• _BRIEF_:
Provide an exact transcription of all the records.

• _Pixel coordinate grounding data_:
■ ■ ■

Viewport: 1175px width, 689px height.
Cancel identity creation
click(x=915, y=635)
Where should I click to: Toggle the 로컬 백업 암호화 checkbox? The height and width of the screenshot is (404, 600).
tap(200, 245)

■ ■ ■

• _ANSWER_:
Viewport: 1175px width, 689px height.
Cancel identity creation
click(x=915, y=635)
Where should I click to: Toggle the 로컬 백업 암호화 checkbox? The height and width of the screenshot is (404, 600).
tap(200, 245)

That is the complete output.